- Born: 18 September 1869 Vienna
- Died: 19 January 1954 (aged 84) Berlin
- Scientific career
- Fields: Anthropology

= Richard Thurnwald =

Austrian anthropologist (1869–1954)

Richard Thurnwald (18 September 1869 – 19 January 1954) was an Austrian anthropologist and sociologist, known for his comparative studies of social institutions.

== Biography ==
He studied law, economics and oriental languages in Berlin, earning a law degree in 1891. He then took a government post, and while being stationed in Bosnia (from 1896), he conducted research of the local social and economic climate. In 1898 he travelled to Egypt, and following his return to Berlin, he took classes in Egyptology and Assyriology (1901–05). In Berlin, he found employment as an assistant curator at the Museum für Völkerkunde.

In 1917 he completed his habilitation at the University of Halle, and several years later, began giving lectures in sociology and anthropology in Berlin (1924). From 1931 to 1936, he taught classes in the United States, giving lectures at Harvard, Yale and at the University of California. After World War II, as a professor at the Free University of Berlin, he established the Institute of Social and Cultural Anthropology.

During his career, he conducted ethno-sociological studies in the Solomon Islands and Micronesia (1906–09). In New Guinea (1912–15) he was the first European entering the highlands of central New Guinea along with Walter Behrmann also a member of the Kaiserin-Augusta-Fluss Expedition of 1912-13.

Later he traveled to East Africa (1930) to continue his studies. He departed from the influential views of Wilhelm Wundt and Lucien Lévy-Bruhl, and believed that by analyzing social institutions comparatively, one could better explain their differences and how these differences determined the fundamental function of each institution. Thus, by comparing functional social structures, Thurnwald formed sequences of historical development.

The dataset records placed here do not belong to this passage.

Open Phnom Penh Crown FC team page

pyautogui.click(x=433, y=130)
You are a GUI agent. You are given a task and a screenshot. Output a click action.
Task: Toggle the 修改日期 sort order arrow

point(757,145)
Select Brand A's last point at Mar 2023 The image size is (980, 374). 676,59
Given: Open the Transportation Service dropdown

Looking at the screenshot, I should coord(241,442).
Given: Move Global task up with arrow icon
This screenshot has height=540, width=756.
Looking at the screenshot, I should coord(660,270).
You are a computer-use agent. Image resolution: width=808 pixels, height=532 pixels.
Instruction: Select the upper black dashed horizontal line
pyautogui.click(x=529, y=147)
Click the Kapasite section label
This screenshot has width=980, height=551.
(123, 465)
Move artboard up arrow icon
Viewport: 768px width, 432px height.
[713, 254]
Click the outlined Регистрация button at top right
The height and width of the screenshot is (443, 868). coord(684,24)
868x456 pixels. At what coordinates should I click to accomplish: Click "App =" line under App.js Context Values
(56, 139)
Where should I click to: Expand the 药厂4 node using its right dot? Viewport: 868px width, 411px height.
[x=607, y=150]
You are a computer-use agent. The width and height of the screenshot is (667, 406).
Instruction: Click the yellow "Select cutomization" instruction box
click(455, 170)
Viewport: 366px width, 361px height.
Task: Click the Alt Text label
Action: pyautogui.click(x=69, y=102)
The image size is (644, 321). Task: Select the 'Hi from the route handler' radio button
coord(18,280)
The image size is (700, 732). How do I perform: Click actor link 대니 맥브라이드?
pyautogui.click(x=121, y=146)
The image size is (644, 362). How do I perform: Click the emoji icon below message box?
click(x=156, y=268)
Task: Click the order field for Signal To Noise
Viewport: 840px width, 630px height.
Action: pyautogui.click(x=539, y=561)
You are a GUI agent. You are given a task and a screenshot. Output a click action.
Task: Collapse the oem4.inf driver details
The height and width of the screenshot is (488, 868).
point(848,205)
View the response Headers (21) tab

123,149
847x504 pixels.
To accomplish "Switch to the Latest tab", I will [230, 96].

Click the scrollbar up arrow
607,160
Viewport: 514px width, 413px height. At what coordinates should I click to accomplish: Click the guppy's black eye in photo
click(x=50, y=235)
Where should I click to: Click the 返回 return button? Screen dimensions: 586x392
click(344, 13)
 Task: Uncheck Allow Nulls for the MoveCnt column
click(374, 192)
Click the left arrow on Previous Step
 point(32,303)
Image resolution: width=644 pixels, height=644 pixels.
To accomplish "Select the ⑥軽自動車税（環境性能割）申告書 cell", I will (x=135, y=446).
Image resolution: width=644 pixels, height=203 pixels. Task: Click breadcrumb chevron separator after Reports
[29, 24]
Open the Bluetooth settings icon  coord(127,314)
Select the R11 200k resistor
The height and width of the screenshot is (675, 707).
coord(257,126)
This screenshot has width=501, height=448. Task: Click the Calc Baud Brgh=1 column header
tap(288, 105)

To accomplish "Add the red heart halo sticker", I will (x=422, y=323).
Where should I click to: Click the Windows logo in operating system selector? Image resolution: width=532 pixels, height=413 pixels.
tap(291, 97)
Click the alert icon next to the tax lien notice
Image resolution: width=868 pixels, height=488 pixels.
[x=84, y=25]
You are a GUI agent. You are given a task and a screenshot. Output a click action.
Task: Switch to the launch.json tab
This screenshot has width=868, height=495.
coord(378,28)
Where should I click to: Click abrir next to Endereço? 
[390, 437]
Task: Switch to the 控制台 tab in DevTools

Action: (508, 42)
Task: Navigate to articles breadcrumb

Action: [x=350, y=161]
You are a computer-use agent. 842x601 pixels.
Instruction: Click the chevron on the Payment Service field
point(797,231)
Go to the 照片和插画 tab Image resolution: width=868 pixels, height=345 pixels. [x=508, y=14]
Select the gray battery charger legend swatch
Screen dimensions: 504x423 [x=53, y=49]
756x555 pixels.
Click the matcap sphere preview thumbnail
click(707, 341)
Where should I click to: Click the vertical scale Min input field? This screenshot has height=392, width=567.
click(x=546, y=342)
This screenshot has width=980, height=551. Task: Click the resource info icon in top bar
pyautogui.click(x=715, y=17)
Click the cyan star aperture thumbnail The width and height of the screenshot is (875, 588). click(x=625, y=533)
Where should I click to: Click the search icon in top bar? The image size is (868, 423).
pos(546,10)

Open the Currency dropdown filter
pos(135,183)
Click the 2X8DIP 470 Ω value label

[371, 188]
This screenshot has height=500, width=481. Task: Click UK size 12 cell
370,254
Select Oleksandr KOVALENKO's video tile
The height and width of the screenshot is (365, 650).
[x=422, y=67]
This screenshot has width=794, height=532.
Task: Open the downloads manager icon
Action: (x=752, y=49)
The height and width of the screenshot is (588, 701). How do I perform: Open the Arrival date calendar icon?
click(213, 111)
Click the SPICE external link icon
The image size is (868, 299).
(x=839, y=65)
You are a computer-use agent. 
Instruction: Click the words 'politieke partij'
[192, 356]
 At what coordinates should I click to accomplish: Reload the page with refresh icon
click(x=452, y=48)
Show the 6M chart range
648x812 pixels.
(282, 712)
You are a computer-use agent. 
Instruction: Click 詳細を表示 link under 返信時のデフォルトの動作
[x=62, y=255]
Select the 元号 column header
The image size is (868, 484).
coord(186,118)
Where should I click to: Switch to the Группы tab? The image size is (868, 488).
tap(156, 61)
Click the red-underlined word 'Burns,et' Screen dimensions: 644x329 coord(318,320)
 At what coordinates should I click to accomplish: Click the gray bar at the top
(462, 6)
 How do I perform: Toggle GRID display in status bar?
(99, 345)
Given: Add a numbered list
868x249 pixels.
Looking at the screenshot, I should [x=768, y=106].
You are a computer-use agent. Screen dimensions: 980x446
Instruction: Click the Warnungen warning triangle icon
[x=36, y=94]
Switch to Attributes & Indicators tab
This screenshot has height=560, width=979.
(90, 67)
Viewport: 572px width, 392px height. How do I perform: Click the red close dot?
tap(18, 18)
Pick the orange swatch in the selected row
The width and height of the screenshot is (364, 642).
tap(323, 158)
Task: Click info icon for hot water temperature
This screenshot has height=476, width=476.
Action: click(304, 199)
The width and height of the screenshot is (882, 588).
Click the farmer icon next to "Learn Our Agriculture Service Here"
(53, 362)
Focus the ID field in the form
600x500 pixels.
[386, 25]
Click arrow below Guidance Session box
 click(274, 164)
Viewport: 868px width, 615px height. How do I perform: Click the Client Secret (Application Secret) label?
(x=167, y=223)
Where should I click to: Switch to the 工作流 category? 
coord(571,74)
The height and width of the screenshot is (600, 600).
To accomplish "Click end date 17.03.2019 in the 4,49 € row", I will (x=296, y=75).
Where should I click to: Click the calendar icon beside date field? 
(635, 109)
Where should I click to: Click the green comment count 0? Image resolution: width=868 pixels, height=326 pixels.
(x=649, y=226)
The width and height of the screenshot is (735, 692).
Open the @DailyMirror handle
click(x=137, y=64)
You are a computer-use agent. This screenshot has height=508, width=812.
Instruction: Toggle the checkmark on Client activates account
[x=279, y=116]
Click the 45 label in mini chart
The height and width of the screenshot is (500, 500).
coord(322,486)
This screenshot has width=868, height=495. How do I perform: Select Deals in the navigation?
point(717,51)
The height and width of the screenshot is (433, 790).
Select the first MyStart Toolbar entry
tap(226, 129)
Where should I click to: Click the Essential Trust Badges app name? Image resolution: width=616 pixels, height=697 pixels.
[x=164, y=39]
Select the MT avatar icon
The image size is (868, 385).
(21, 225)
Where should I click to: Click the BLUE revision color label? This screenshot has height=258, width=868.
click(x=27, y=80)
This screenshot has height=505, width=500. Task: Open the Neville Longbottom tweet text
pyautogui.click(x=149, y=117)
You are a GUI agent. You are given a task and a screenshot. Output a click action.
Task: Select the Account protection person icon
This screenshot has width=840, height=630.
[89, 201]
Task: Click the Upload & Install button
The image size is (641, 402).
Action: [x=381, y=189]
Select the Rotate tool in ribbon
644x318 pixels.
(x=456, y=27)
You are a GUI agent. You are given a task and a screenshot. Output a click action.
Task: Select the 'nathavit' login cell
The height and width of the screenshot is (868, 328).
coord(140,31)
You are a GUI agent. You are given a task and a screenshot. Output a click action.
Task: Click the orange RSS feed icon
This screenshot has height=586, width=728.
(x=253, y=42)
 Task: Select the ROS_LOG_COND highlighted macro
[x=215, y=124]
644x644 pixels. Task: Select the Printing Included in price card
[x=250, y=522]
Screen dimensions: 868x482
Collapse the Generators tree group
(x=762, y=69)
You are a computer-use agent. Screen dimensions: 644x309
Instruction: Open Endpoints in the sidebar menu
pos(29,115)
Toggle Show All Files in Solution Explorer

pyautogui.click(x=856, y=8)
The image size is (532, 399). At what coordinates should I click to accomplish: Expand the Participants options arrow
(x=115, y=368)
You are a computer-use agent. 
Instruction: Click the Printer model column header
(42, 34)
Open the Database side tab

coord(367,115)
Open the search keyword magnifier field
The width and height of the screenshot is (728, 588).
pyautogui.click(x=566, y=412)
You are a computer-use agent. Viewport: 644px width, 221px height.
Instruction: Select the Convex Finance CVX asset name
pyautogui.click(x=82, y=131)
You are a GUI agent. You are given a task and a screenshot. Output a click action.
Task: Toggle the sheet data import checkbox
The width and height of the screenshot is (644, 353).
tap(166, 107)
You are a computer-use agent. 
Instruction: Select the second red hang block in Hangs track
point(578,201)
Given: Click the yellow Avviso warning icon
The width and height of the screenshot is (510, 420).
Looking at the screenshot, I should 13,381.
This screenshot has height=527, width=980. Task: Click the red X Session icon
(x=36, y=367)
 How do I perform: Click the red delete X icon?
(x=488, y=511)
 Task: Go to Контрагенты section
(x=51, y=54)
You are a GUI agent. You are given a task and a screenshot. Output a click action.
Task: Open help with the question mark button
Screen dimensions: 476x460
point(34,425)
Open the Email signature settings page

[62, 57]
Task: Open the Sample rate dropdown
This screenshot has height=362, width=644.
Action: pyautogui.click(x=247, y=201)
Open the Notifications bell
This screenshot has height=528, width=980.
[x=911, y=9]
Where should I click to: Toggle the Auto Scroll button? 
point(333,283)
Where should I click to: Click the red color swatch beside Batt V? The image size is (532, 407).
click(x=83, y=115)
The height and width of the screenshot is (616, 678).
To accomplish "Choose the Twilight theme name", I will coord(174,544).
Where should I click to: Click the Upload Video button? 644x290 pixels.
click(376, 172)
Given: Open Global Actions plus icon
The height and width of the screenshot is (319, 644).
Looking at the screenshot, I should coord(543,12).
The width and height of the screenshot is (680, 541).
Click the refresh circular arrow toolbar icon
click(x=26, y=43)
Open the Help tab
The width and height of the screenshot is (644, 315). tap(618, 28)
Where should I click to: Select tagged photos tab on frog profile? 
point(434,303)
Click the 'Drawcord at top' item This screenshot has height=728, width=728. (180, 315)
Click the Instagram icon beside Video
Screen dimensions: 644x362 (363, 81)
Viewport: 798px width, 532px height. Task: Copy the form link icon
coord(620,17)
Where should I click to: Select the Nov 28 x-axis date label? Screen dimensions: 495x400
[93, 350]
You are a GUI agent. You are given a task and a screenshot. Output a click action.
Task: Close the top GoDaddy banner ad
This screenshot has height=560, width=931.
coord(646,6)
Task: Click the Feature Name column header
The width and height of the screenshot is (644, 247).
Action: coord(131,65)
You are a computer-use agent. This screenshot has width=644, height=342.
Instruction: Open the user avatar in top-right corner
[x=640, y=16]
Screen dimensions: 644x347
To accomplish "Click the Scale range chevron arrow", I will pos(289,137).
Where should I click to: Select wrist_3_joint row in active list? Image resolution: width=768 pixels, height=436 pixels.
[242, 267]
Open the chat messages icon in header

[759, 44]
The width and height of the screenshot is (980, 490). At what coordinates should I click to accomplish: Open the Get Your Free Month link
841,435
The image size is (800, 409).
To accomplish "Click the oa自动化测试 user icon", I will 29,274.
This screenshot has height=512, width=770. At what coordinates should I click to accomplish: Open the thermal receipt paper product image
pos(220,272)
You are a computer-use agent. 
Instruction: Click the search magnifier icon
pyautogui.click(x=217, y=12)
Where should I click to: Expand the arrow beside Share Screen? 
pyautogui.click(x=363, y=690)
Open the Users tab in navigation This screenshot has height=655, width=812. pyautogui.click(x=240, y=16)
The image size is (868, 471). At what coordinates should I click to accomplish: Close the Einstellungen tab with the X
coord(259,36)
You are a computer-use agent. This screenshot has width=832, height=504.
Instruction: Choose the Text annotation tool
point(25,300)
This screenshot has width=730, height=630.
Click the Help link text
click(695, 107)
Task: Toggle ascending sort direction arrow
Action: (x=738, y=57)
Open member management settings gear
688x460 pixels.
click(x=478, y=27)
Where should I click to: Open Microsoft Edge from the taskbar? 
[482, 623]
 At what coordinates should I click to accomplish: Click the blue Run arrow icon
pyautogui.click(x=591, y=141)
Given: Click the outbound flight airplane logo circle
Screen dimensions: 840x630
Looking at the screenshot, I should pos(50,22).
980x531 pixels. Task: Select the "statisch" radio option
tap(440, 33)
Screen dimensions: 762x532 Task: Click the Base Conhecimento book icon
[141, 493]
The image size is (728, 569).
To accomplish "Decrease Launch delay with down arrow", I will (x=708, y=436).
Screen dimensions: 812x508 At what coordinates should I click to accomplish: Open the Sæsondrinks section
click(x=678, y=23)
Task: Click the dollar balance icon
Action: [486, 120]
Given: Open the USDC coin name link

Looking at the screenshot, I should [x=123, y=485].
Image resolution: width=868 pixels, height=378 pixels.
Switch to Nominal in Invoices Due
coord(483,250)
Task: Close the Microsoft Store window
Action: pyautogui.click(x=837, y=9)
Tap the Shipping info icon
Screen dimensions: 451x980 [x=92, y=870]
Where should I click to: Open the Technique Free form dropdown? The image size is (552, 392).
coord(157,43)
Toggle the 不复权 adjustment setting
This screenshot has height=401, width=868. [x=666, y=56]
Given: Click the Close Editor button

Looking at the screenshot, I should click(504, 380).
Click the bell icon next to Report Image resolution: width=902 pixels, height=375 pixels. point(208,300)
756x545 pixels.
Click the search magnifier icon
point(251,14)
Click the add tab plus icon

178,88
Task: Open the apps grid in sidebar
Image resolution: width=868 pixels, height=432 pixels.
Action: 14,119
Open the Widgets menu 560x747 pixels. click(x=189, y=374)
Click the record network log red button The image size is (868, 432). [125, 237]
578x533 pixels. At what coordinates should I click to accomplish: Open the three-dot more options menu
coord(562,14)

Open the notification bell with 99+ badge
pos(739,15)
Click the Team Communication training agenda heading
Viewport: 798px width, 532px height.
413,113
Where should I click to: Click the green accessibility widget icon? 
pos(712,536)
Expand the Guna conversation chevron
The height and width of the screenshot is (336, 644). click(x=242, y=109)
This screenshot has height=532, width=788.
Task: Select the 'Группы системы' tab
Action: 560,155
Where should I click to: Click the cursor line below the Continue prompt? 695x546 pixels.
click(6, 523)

Robert Lowie praised him in an obituary as "one of the most productive ethnologists of his time".

== Published works ==
In 1925 he founded the journal, Zeitschrift für Völkerpsychologie und Soziologie, a publication that was later renamed Sociologus. From 1931 to 1934, he published the highly acclaimed Die menschliche Gesellschaft in ihren ethno-soziologischen Grundlagen ("The ethno-sociological foundations of human society"; 5 volumes). Several of his works have been published in English, such as:
- Bánaro society; social organization and kinship system of a tribe in the interior of New Guinea, 1916.
- Economics in primitive communities, 1932.
- (with Diedrich Westermann) The missionary and anthropological research, 1932.
- Black and white in East Africa; the fabric of a new civilization; a study in social contact and adaptation of life in East Africa, 1935.
- Profane literature of Buin, Solomon Islands, 1936.